Society has moved beyond possibility/impossibility (i.e. behaviors prohibited by law and lack of opportunity) and we've moved on to decrying the emotional difficulty in doing things that are hard because they feel awkward or uncomfortable, like asserting one's self and asking for a raise.


It's the only time the candidate has more power than the employer because the latter showed their hands.


I'd love to, as I'm really tired of my current employer, and they're definitely taking advantage of me, but I resolved to never waste my time with leetcode garbage again... which means I either stay where I'm at, or exit the industry entirely.


What? Do you have former co-workers who have moved on who'd love to have you at their new place?

If so, I bet they can help you get past the coding tests.


Unfortunately the people I have (had?) a good enough relationship with where I feel like I could ask for favors like that just moved on to other big tech companies that all do the same leetcode hazing. Definitely would have been something I'd have tried otherwise though.


Well, these folks may know folks at places that don't do the hazing. I'd reach out if I were you and "just have a coffee" and explain you're looking but want to avoid the leetcode grind. They may have some advice or connections.

An alternative is to grow your connections by going to meetups or something similar (I know, more unpaid labor! But it will pay off.) After 2-3 months, you should know the regulars and can have the same conversation with them. For bonus points, offer to help out--meetups I've encountered are usually looking for some kind of help, whether that be running a meeting, finding sponsors, helping speakers or something else (even, in the before times, setup and teardown of chairs/meeting space).


what is it about leetcode that makes it a waste of time?


Absolutely no relation to my technical abilities for any job I'd be looking at (besides, of course, passing an interview to begin with).

Please don't get me wrong: if it was just a few days of practicing, I'd just get it over with and do it. But realistically, with the leetcode arms-race that's gone on for the past few years, where you're expected to solve multiple hard-level problems back-to-back, with no assistance, and as quickly as possible (ie: under 30 minutes), I'm staring down the barrel of probably 3+ months of full-time grinding to memorize as much of them as possible.

Just not worth it. I'm terribly depressed as it is already, and that would just make it much worse.


what if you just did it as a hobby/fun thing to do once or twice a week...?

maybe after a while it would be second nature once a real opportunity presented itself?

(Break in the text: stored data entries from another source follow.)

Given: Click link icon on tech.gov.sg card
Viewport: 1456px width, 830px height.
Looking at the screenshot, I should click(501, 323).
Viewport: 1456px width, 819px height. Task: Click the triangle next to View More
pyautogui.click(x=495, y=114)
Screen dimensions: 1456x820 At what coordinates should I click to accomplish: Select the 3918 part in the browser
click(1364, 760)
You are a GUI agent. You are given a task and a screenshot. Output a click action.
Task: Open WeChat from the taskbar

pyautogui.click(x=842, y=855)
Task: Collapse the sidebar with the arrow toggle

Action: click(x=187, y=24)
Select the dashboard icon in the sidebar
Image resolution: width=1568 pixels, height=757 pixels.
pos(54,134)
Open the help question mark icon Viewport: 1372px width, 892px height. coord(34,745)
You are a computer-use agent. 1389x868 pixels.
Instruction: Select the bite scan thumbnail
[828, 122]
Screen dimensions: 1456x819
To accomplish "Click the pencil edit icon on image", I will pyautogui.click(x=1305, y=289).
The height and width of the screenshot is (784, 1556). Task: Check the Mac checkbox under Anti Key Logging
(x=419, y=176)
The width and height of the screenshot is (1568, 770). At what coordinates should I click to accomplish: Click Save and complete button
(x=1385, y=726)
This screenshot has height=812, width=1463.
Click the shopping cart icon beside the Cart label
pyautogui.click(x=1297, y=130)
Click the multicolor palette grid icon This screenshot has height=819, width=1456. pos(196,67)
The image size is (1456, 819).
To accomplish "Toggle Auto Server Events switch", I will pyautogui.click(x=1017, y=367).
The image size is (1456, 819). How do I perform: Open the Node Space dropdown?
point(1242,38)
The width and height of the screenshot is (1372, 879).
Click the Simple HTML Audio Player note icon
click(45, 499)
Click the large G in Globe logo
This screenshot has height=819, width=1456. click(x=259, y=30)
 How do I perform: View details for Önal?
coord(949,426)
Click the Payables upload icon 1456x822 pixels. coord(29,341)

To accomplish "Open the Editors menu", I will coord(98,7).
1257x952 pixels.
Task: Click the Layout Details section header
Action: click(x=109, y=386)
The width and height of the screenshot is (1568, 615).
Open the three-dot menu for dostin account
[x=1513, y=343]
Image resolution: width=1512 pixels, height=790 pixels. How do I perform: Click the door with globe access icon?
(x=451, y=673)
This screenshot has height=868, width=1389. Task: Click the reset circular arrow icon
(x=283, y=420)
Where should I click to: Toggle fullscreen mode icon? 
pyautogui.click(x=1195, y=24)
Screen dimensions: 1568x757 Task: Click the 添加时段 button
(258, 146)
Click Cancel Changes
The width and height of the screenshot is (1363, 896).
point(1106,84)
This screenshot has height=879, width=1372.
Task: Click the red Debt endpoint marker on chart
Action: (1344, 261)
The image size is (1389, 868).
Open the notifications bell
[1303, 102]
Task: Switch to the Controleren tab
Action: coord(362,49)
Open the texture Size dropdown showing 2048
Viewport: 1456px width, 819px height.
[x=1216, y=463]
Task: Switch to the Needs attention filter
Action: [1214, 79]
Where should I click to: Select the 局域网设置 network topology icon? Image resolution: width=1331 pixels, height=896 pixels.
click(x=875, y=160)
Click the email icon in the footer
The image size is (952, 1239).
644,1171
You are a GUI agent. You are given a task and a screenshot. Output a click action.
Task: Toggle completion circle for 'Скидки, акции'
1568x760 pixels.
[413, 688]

I am very sceptical of the article, the fundamentals of most companies didn't change drastically. It seems unlikely that they would suddenly be able to cover all these expenses, in the form of larger sallaries. The article mentions the dot-com era, now that escape from reality didn't last very long.


A while ago I switched to a role that was interesting, but involved a decrease in compensation, but not a month had passed and I was included in a company-wide pay increase.

Overall currently I don't hate my job anymore and the salary is slightly better. Best decision I made this year.


A buddy of mine who is a cissp just move jobs, got a 30k raise and a 100k signing bonus


What's well paid for FAANG senior? 300k? 400k? $500k+? Are levels.fyi's numbers out of date?


Got some RSU vesting November. Should I wait?


Maybe. It might be worth looking, tell any folks with an offer how much you’d lose, and either leave early if they add to it, or accept an offer with a start date after the vest.